Fleshgod Apocalypse – Recensione: Veleno

Orgogliosamente italiani, orgogliosamente umbri ed orgogliosamente metal. Con “Veleno” i Fleshgod Apocalypse si lanciano in una epopea epica, brutale, coinvolgente e dannatamente efficace.

Nonostante i cambi di line up (Tommaso Riccardi e Cristiano Trionfera) i nostri non ne risentono minimamente incastrando una nota dopo l’altra alla perferzione. Bene, molto bene, Francesco Paoli alla chitarra e voce, così come tutta la band che non lesina le forze costruendo un lavoro dalla potenza invidiabile.

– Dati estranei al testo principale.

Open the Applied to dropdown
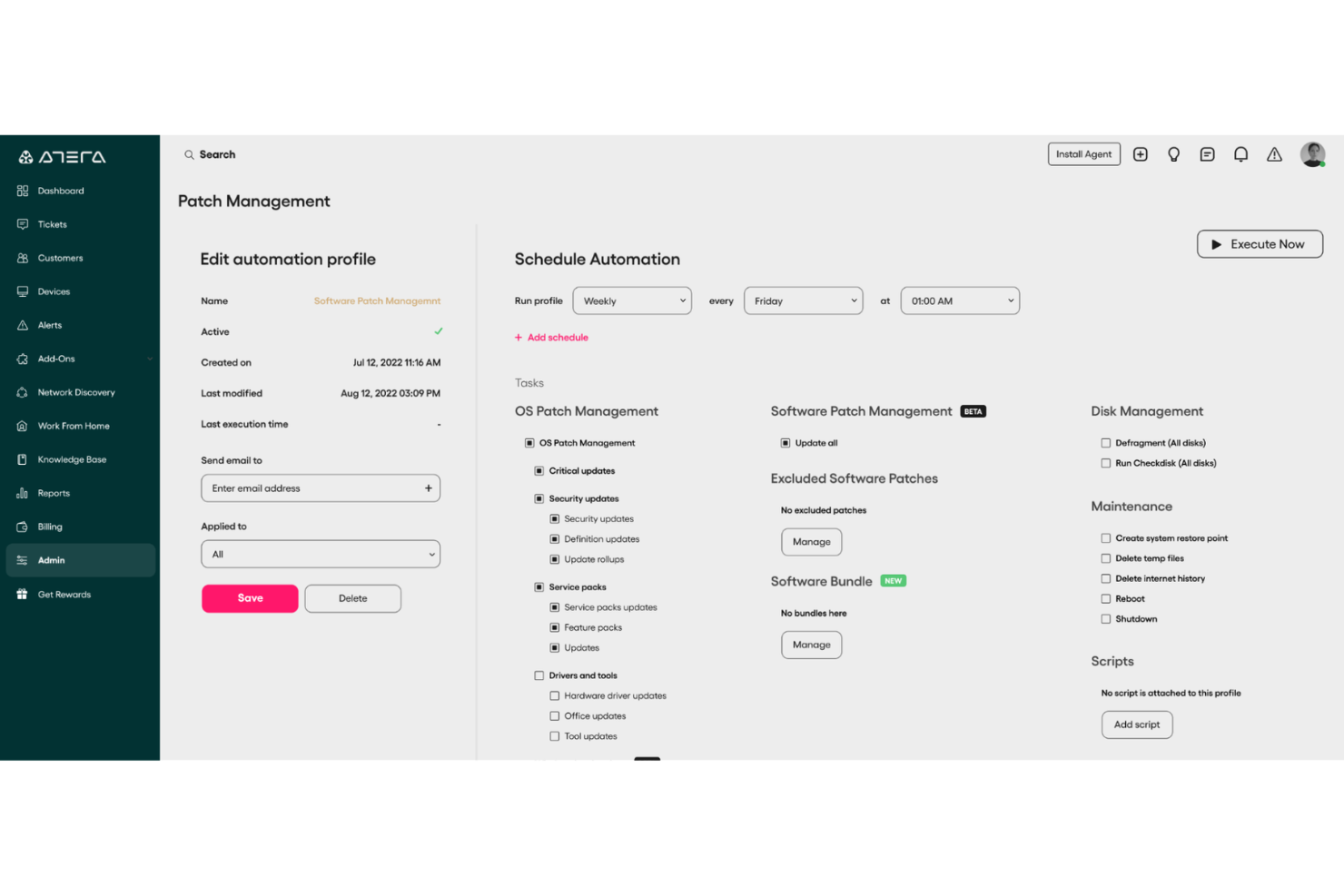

“Fury” è il miglior biglietto da visita possibile: tesa, drammatica e dalla complessa trama strumentale.  C’è poi la doppietta di singoli (secondo e primo) “Carnivorous Lamb” e “Sugar”, anime diverse ma entrambe ficcanti e decisamente brutali.

Di “Sugar” impressiona l’impatto sinfonico che si armonizza a meraviglia con l’architettura progettata dai nostri. Un crescendo di tensione retto alla perfezione che prosegue nella fantastica “Monnalisa” (dopo il breve intermezzo strumentale “The Praying Mantis’ Strategy”), autentico gioiello di gothic-death che spiazza, conquista e che profuma di capolavoro. Una canzone che ricorda certe cose svedesi a cavallo dei millenni (In Flames tra “Colony” e “Clayman” nel tessuto strumentale che porta al chorus), ma che resta attaccato alla pelle dei Fleshgod Apocalypse alla perfezione. Per chi scrive la canzone più bella del disco.

Più “canonica” (sempre per i canoni Fleshgod, quindi una canzone death brutale “Worship And Forget”, che lancia la disperata “Abisinthe” ed il suo tornado di emozioni tra sfuriate tipicamente death e progressioni melodiche. “Pissing On The Score” è forse la canzone più prevedibile del lotto, ma è una bordata metal a tutti gli effetti dove le anime di una band vengono alla luce senza sovrastrutture.

Da pelle d’oca la ballad “The Day We’ll Be Gone”, dove Francesco (Paoli) e Veronica Bordacchini duettano in quello che sembra un eterno duello tra eros e thanatos, la colonna sonora che si incastra nella vita di tutti gli esseri umani.  Ottimo il lavoro al piano ed alle orchestrazioni di Francesco Ferrini.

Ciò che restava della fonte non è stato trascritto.